The artist has exaggerated the man's nose and chin to the point that they appear almost to touch one another, a strange and purposeful arrangement. The youth opposite models an ideal and youthful physiognomy. While at least one scholar has suggested that Leonardo had no special interest in the grotesque prior to his work in Milan in the 1480s and 90s, this drawing suggests otherwise. But what makes this drawing of the old man particularly interesting is that it reflects three areas of great interest to Leonardo.
First, the artist juxtaposes the old man and the young. Leonardo invokes the concept of contrapposto, not just as a contrast of movements of the body or flexion of its parts, but as a classical topos of antithesis, of setting opposites against one another to heighten vividness. In considering how a Renaissance artist achieved vividness through opposition, it is worth remembering that classical writers such as Quintilian counseled the use of opposing images in rhetoric, and Leon Battista Alberti translated this topos into visual varietá or variety for painting. Leonardo inherits this tradition when he writes:
I say that in narrative paintings you should closely intermingle direct opposites, because they offer a great contrast to each other, and the more so the more they are adjacent. Thus, have the ugly one next to the beautiful, the large next to the small, the old next to the young (Kemp and Walker, 220, from Cod. Urb. 61r-v).
The flourishes of script above these opposing heads mention a "Fieravantj di Domenicho in Firenze" a fellow countrymen or fellow artist "amantissimo quanto mio..." clearly much beloved by Leonardo. We don't know much about Fieravanti, but Leonardo may have used this opposition of forms to express something of their relationship.
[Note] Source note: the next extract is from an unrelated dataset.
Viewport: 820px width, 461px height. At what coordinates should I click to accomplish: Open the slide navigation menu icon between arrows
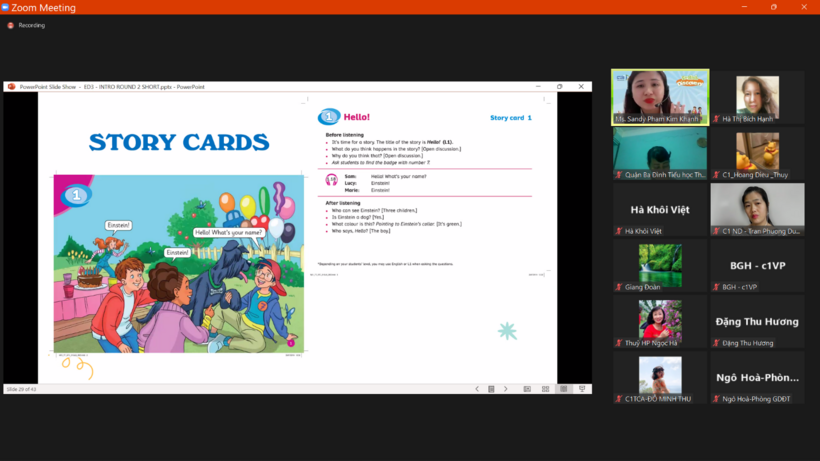click(x=491, y=389)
Unfortunately, like most personal interjections in the notebooks, it remains too cryptic to offer much concrete information...the personal Leonardo remains buried beside this visualization of opposites.
Second, by placing an attentive youth inclining towards the older man, Leonardo offers a meditation on aging and the passage of time. Leonardo often considers the metamorphosis of all things through age, whether in relation to the earth in the Codex Leicester or the human body in his dissection drawings. From his interest in fossils (Codex Leicester 9v) to his speculations about arterial sclerosis and the death of an old man (RL 19005r) to his philosophical musings on death as an eternal sleep (Codex Atlanticus 207v/76v-a), Leonardo approaches the subject of mortality from many angles. Here, the proximity of wrinkled man and handsome youth creates social piquancy without clearly defining the relationship of the two figures beyond the contrast in physical appearance.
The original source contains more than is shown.